How do equity release deferment rates work?

Written in line with our editorial policy.

Equity release is a way for homeowners to release a portion of their home’s value as tax-free cash, without having to sell the property or move out. Deferment rates play a role in determining the overall cost of an equity release plan.

The deferment rate is one of the more technical aspects of equity release. In fact, it’s not something that you’re likely to find mentioned in most providers’ product information. Instead, it’s one component in setting the equity release interest rate that an equity release provider will offer you.

Even so, you may find it interesting to read our guide to equity release deferment rates, which covers the following subjects:

We hope this information will help you understand equity release deferments rates and their effect on interest rates. For more information about equity release, including help and advice from our selected equity release advisers, please call us on 0808 178 3055 or request a call back. Alternatively, check your eligibility and get an initial indication of how much tax-free cash you could unlock.

What is a deferment rate?

The deferment rate is one of the tools that lifetime mortgage providers use when setting an interest rate. It’s just one component of complex calculations about your loan, the interest and your property’s estimated future value. 

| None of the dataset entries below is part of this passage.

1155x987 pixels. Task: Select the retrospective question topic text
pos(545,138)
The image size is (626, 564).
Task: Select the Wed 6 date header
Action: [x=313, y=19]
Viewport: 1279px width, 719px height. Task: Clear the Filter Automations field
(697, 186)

You typically don’t pay interest during the term of your lifetime mortgage. These payments are in effect ‘deferred’ until the loan is repaid through the sale of your home when you pass away or move into long-term care. 

Providers use an equity release deferment rate when working out how much it costs them to defer the interest payments. It helps them assess how much your home will be worth at the end of your equity release plan, and how this compares to the amount of loan and interest that will be due at this time. 

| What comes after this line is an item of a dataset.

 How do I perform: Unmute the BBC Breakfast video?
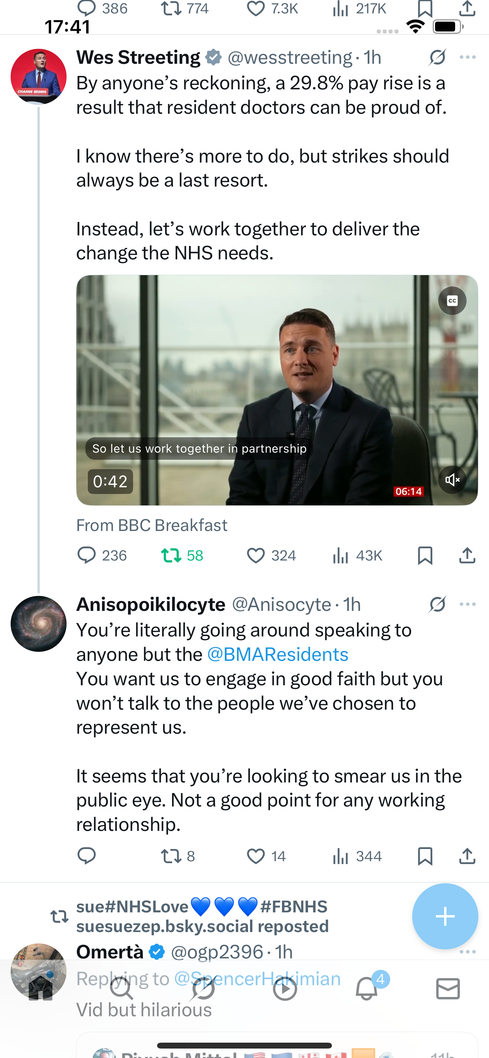(x=452, y=480)
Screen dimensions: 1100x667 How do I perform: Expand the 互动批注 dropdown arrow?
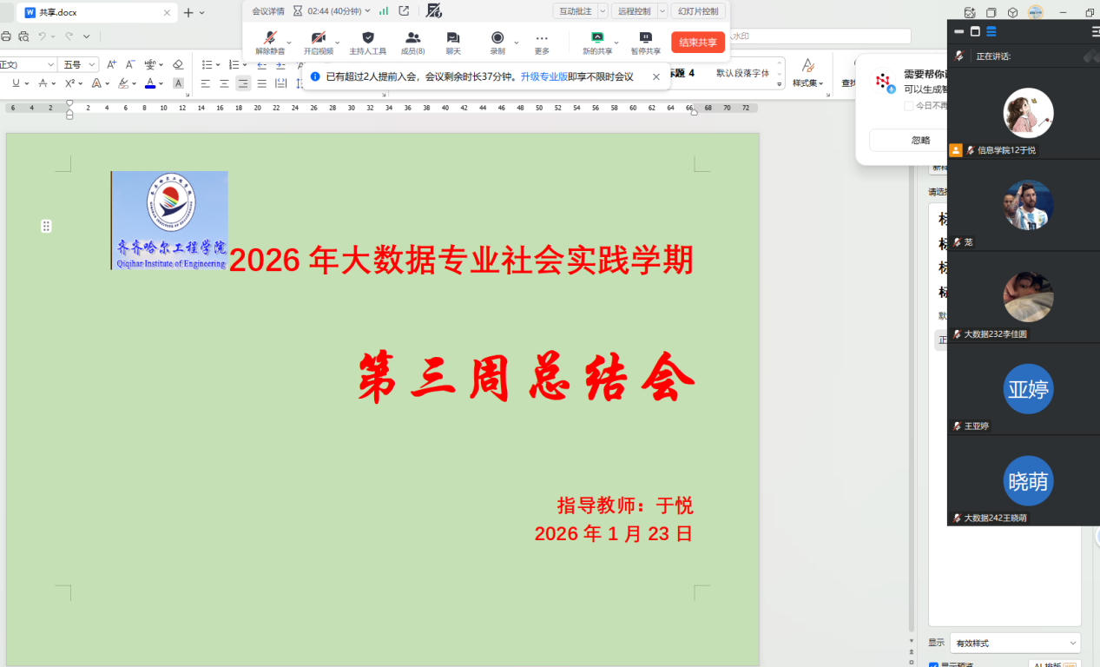point(603,11)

There are plans where you can pay interest monthly so that it won’t be added to the amount that’s owed at the end of the plan. These are known as interest-only lifetime mortgages and can work out cheaper in the long run than plans where the interest payments are deferred.

Providers need to manage their risk 

Equity release providers include a ‘no negative equity’ guarantee to their customers. This means that even if the amount raised from the sale of the property doesn’t cover what’s owed, neither you nor your estate will be liable to pay any more. It’s one of the reasons why equity release horror stories – where some people’s families owed more than the property was worth – are now a thing of the past. 

Clearly this guarantee brings some risk to an equity release provider. They could potentially be unable to raise enough money from the sale of a property to fund the loan and interest repayment. They therefore take care to manage this risk, and the deferment rate is one of the tools they use to do this.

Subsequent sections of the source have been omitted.